▸ **Text excerpt**
Click for larger image
All figures are supplied unpainted    (Numbers of each pose in brackets)
Stats
Date Released 2005
Contents 12 figures and 12 horses
Poses 4 poses, 2 horse poses
Material Plastic (Medium Consistency)
Colours Grey
Average Height 23 mm (= 1.66 m)

Review

The various Goth tribes were a major part of the 'barbarians' encountered by the Romans, and at various times were to be found either fighting with them or against them. Perhaps the most famous Gothic cavalry action was at Adrianople in 378 CE, but they were a factor in the Roman world for several centuries.

Most of the poses are wielding spears and are well realised. Two have ring hands into which the separate weapon fits, and all have the shield moulded with the figure rather than separate. Both the spear and the large round shield are standard Goth weapons, and have been correctly done here. The men wear tunics and trousers, which is again correct dress, but the first man in our picture stands out as he wears a mail shirt and a decorated helmet. He also carries a sword rather than a spear, all of which identify him as an individual of some wealth and probably a leader of some sort as both mail and swords were expensive items. However later in the period both armour and swords became more common, particularly when they could be looted from Roman armouries.

The two horse poses are both fine and they have all the proper saddles and harness. As usual with HaT the men sit on the horses well, although the figure leaning down with his spear is sufficiently twisted in his body to be actually endangering his horse's head rather than any opponent.

▸ **Problem set**
1 – Please answer these about the Goth cavalry figure review:
(a) What material are the figures made of?
(b) Where was the Gothic cavalry action of 378 CE that the review calls perhaps the most famous?
(c) What weapon does the first man in the picture carry instead of a spear?
2 – Write the next paragraph of the Goth cavalry figure review, picking up after its final sentence.

▸ **Available data**
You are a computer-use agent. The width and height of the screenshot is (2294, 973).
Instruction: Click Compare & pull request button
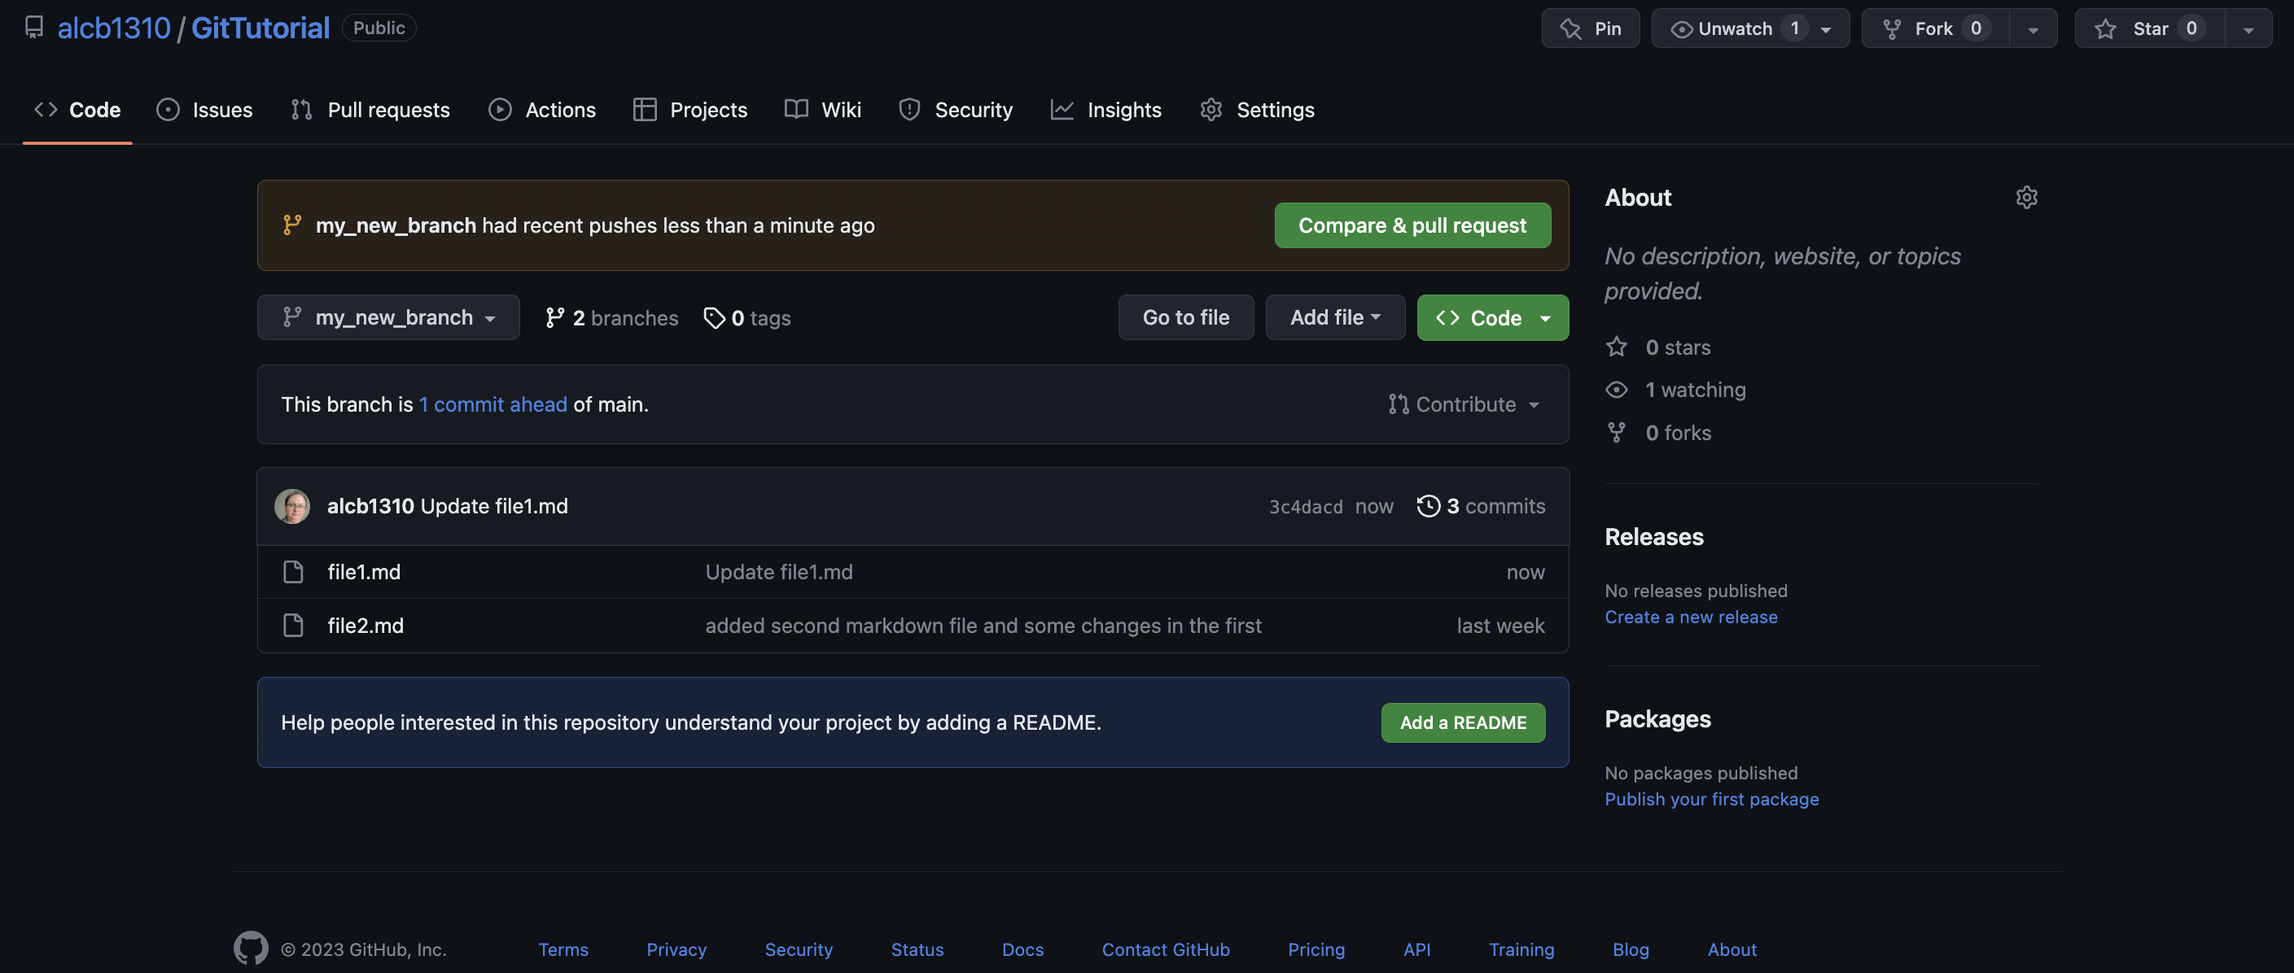(x=1411, y=225)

▸ **Answer list**
1 –
(a) Plastic (medium consistency)
(b) Adrianople
(c) A sword

2 –
The detail on these figures is very good and nice and clear. Flash is minimal and there is no excess material that needs to be removed. The separate spears are nice and straight and of the correct length, and they fit perfectly into the ring hands without any filing.

By the time of Adrianople many Goths would have been armoured, and in fact for various reasons would have much resembled their Roman opponents, but for the centuries before that these figures are a good representation of these important warriors. This is a classic HäT set, with a small number of poses but properly researched, well sculpted and technically well produced. Yet another useful addition to the range of plastic figures for the Roman Empire.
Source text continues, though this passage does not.